KEGG enrichment analysis and visualization of gene expression profile for DEGs. (A) The enriched KEGG pathways of DEGs. The dot size represents the gene count and the color scale represents the adjusted p-value. (B) Heatmaps showing gene expression changes in several enriched major pathways. The color scale represents the z-score normalized gene expression level (red, high expression; blue, low expression). P, P. malhamensis under autotrophy; PDA, P. malhamensis fed with digestible prey C. sorokiniana GT-1; PIA, P. malhamensis fed with indigestible prey C. sorokiniana CMBB-146.

Figure 6

Co-expression gene modules identified by weighted gene co-expression network analysis. (A) Dendrograms of all DEGs clustered into five distinct modules based on a dissimilarity of consensus topological overlap measure. The colored row below the dendrogram shows the modules determined by the dynamic tree cut. Each color represents a module consisting of a group of highly connected genes. (B) Heatmap plot showing the relationships between the module and the trait weight.
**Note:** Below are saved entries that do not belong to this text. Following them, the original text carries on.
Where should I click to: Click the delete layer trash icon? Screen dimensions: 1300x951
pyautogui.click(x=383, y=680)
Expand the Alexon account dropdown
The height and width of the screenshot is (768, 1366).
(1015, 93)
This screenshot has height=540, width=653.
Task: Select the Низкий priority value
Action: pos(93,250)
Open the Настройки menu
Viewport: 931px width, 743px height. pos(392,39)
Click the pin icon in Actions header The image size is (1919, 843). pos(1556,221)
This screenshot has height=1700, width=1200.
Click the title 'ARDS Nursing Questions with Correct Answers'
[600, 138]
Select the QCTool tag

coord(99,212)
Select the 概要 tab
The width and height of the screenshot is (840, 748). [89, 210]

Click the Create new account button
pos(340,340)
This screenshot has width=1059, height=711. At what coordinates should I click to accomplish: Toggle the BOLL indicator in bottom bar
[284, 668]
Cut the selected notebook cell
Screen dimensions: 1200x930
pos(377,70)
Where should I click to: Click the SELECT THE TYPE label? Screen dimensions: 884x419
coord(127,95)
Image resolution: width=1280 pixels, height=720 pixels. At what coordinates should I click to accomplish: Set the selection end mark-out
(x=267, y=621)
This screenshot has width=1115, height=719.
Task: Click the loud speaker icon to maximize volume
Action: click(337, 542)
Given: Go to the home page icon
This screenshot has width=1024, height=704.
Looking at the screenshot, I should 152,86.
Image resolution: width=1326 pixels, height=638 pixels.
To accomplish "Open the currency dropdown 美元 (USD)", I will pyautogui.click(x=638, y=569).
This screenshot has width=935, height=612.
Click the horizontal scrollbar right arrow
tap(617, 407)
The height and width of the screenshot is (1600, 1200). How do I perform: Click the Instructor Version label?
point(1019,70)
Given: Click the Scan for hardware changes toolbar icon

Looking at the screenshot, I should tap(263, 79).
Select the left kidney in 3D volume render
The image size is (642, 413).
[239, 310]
Each row and column correspond to the module eigengene and the trait weight, respectively. Red coloring represents positive correlation, while blue represents negative correlation. (C–E) GO enrichment analysis for genes in module 1 (M1, C), module 3 (M3, D) and module 5 (M5, E). (F–H) The top 20 hug genes in module 1 (F), module 3 (G) and module 5 (H). (I) Expression profile of the top 20 hub genes in module 1, 3 and 5. Red: high expression; blue: low expression. P, P. malhamensis under autotrophy; PDA, P. malhamensis fed with digestible prey C. sorokiniana GT-1; PIA, P. malhamensis fed with indigestible prey C. sorokiniana CMBB-146.

Figure 7

Different physiological responses of P. malhamensis when grazing on microalgae with different grazing resistance: (A) grazing on digestible microalgae; (B) grazing on indigestible microalgae. The pathway diagram was produced using the online software Figdraw.

Figure 8

Schematic of external organics regulating the metabolism of chrysolaminarin and chlorophyll in P. malhamensis cells. CNGC: cyclic nucleotide gated channel subunit beta 1; CaM: calmodulin; GPCR: G Protein-Coupled Receptors; Gi/Gt: guanine nucleotide-binding protein G(i/t) subunit alpha; AC: adenylate cyclase 1; PKA: protein kinase A; MC: magnesium chelatase; GS: β-glucan synthase; GG: glucan endo-1,3-beta-D-glucosidase. Asterisks mean that the hypothesis has been verified experimentally in P. malhamensis. The pathway diagram was produced using the online software Figdraw.